Excerpts from a dataset
-----
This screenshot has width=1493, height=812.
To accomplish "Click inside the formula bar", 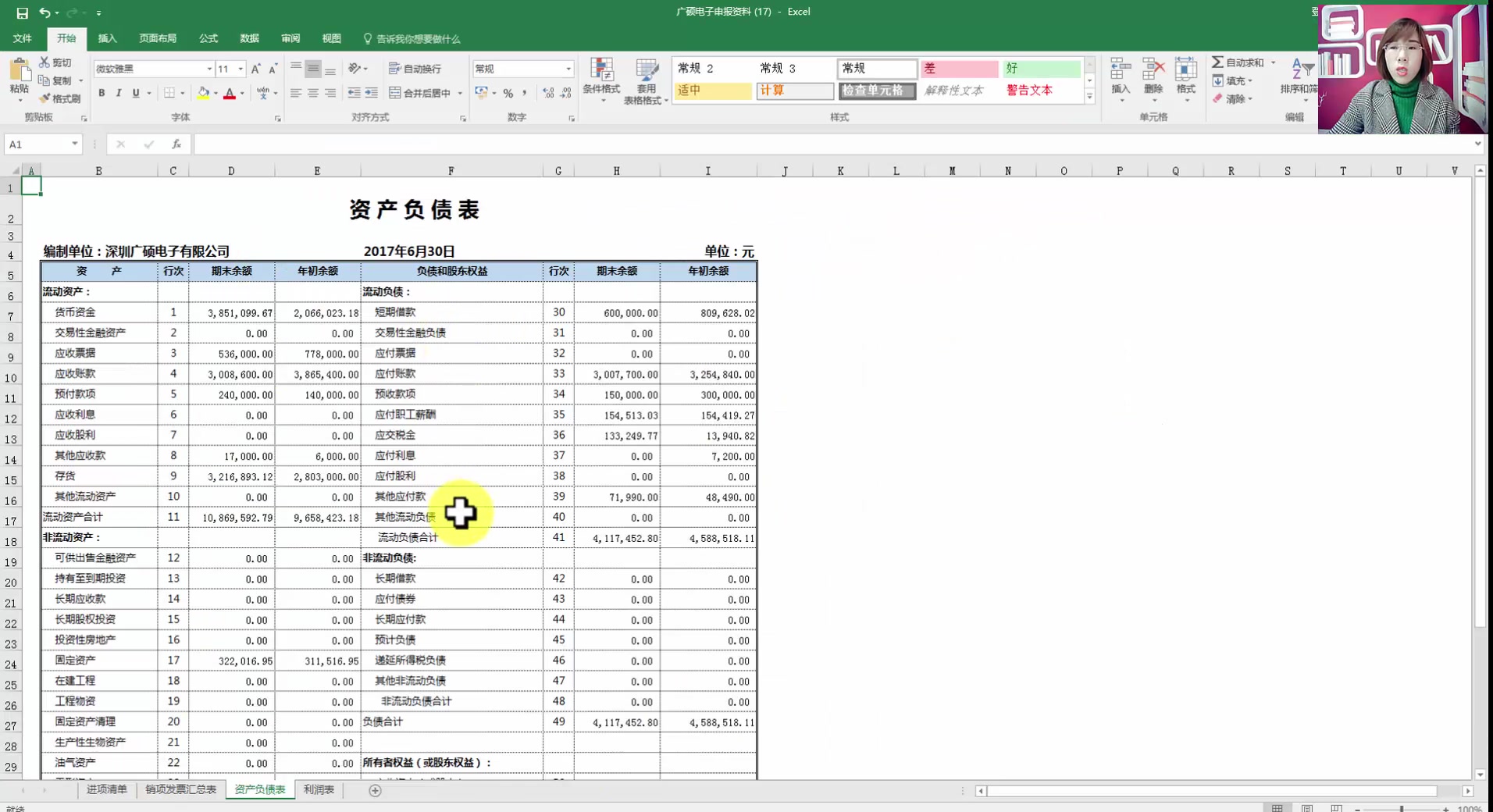I will coord(547,144).
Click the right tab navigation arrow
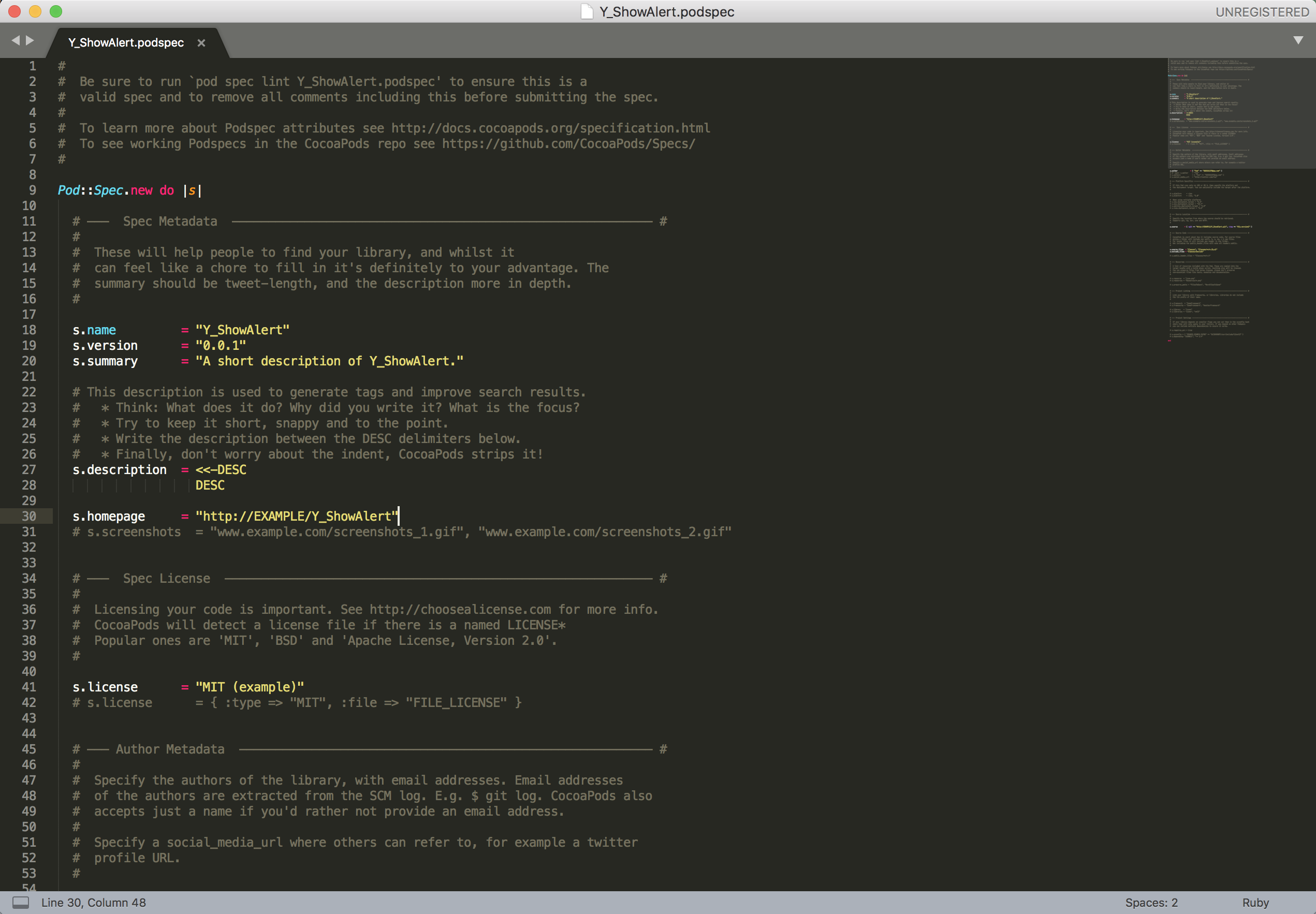The width and height of the screenshot is (1316, 914). (30, 40)
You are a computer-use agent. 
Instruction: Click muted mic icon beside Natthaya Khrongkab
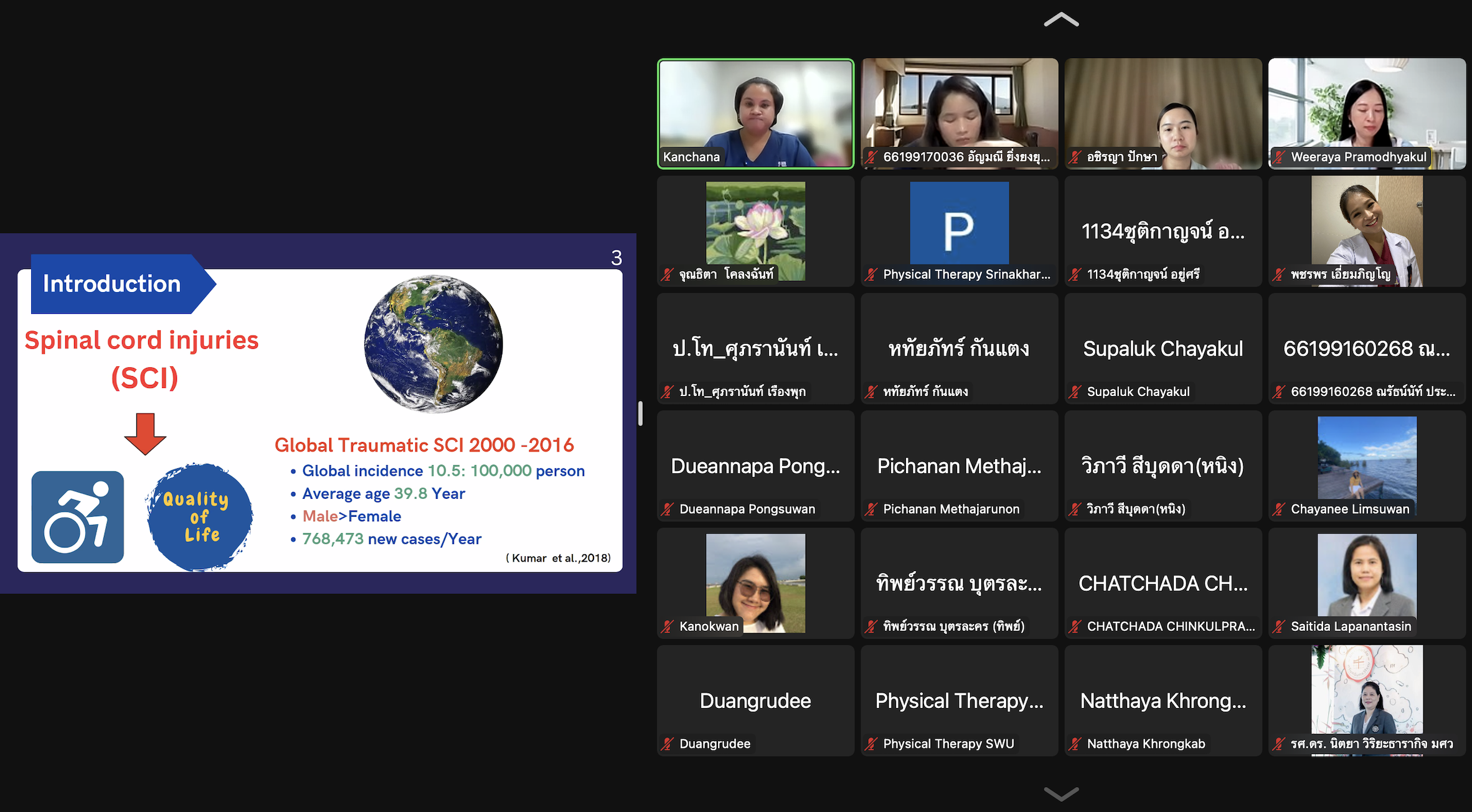[x=1075, y=744]
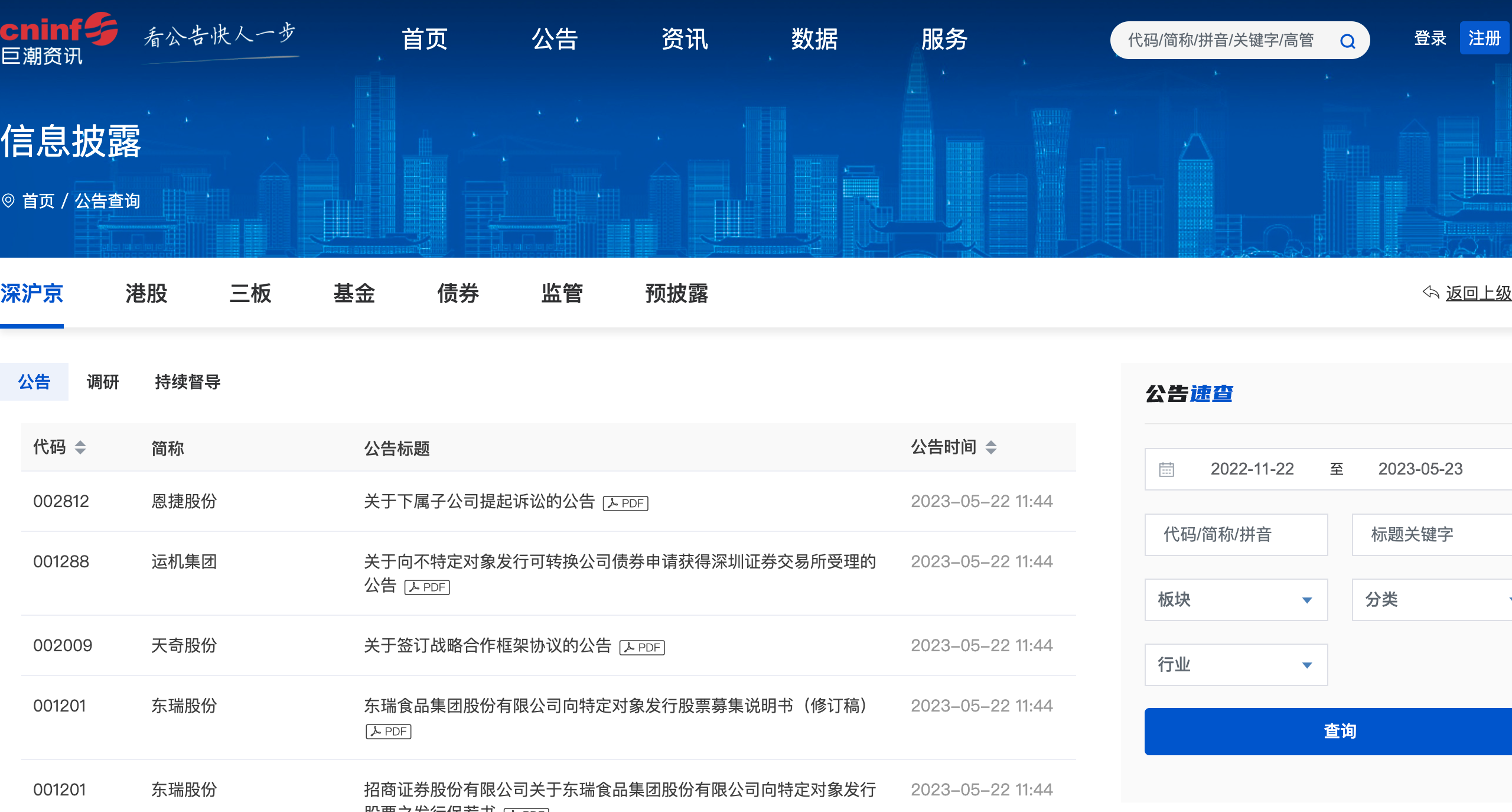This screenshot has width=1512, height=812.
Task: Open PDF of 恩捷股份 lawsuit announcement
Action: point(625,503)
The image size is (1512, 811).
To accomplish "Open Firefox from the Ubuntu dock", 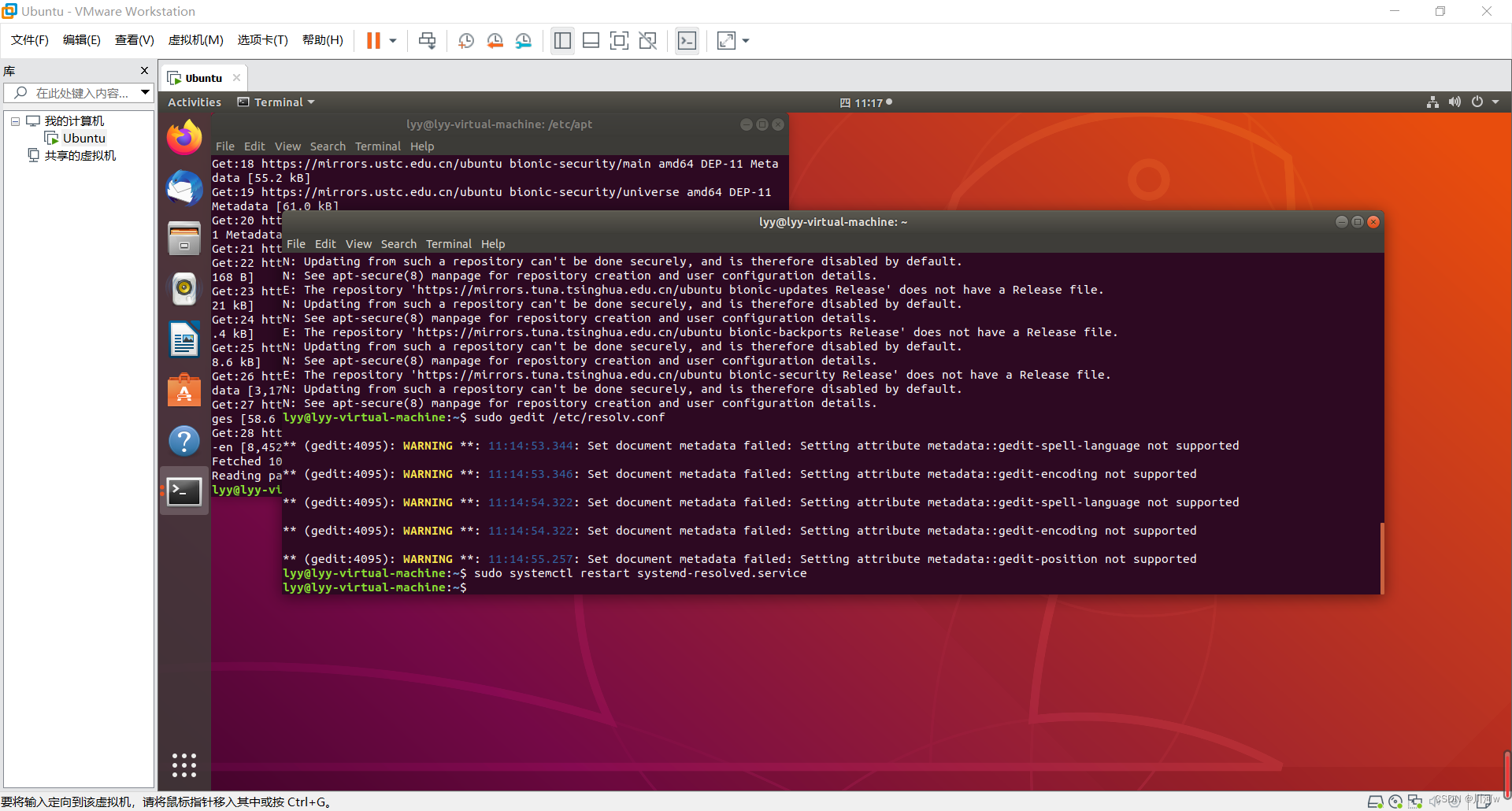I will point(183,136).
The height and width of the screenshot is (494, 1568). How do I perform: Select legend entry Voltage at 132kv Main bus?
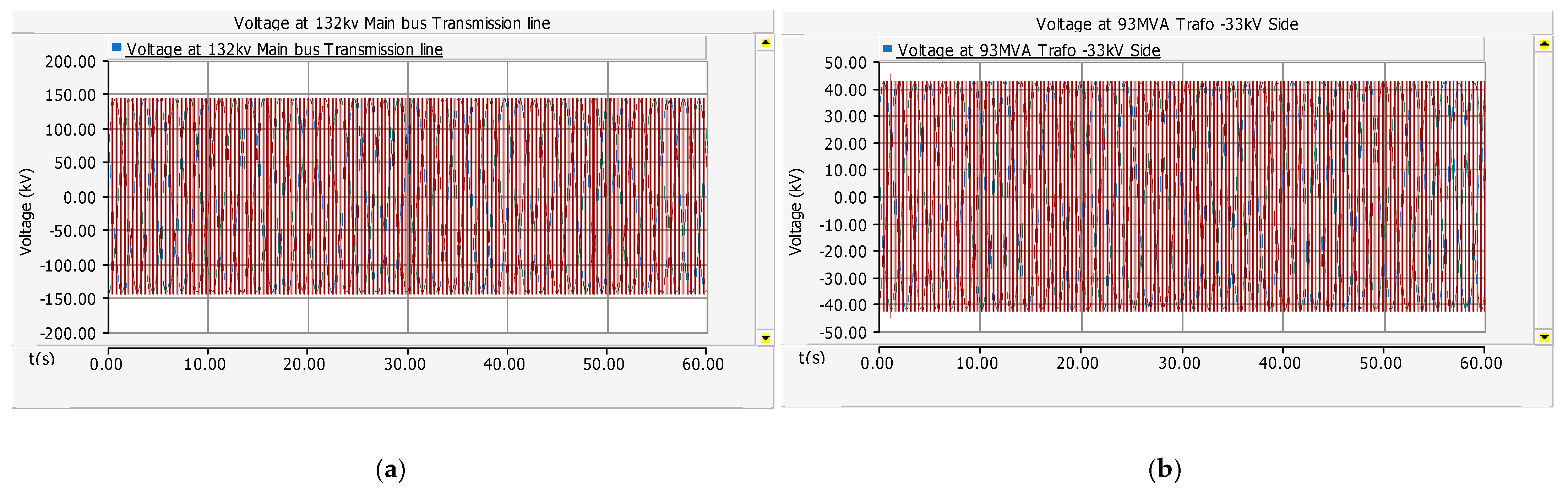click(x=284, y=49)
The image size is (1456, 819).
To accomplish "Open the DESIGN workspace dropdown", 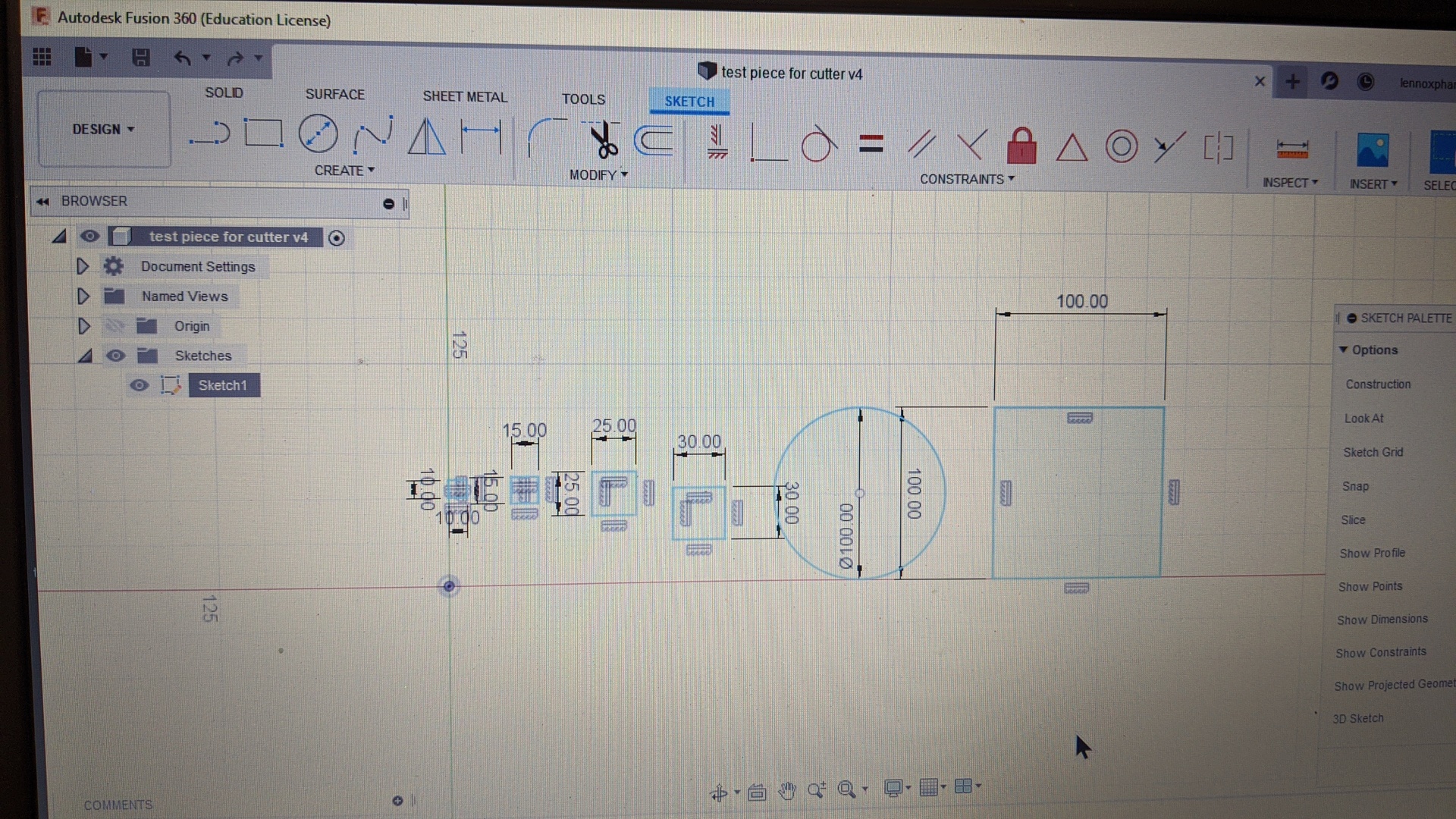I will pos(104,129).
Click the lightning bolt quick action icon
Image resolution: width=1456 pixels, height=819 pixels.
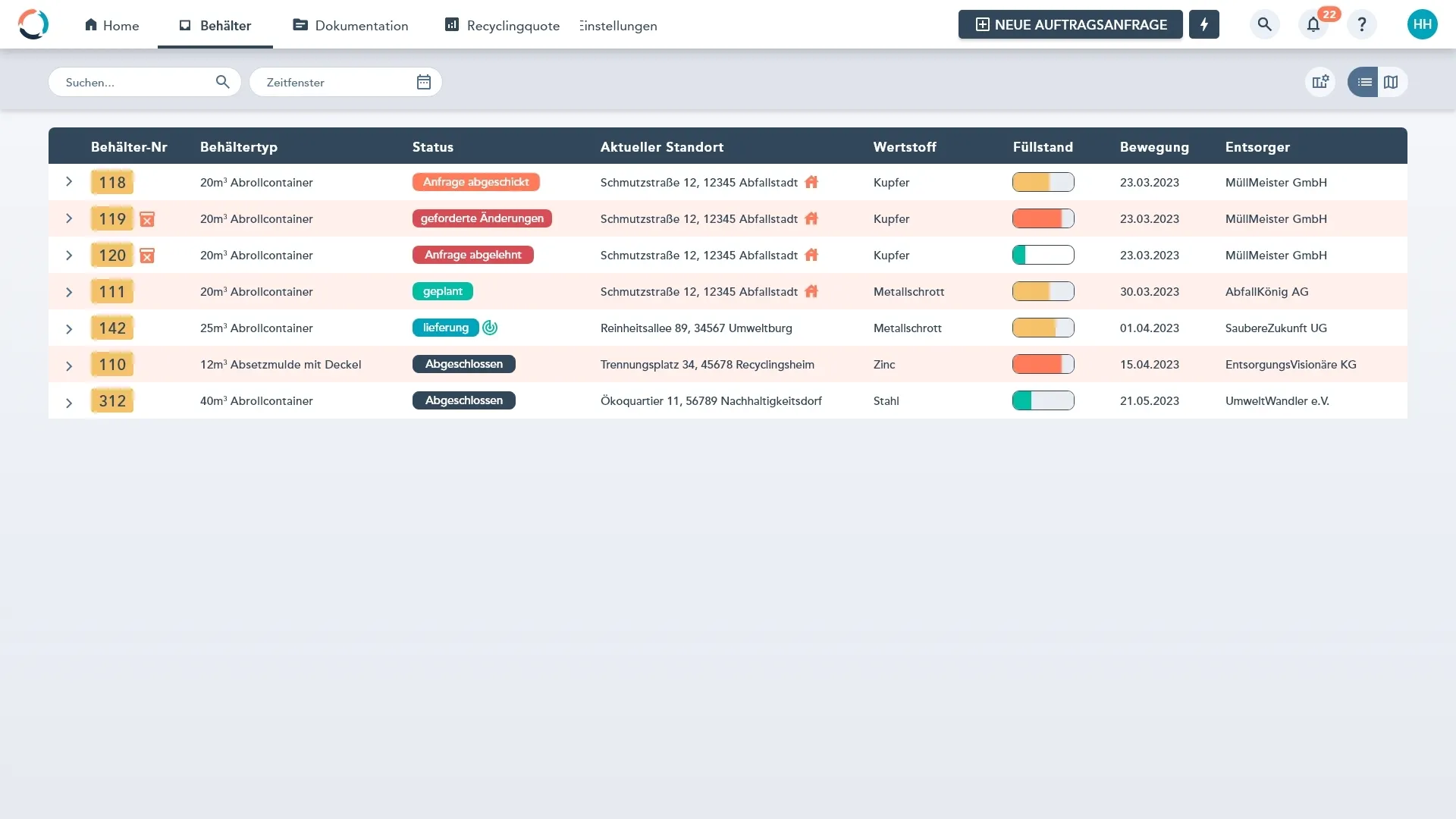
-----
### PROBLEM DETAILS:
Scan the records above for lines with the word "size". Then report how many there are, as a bare number.

### YOUR RESPONSE:
2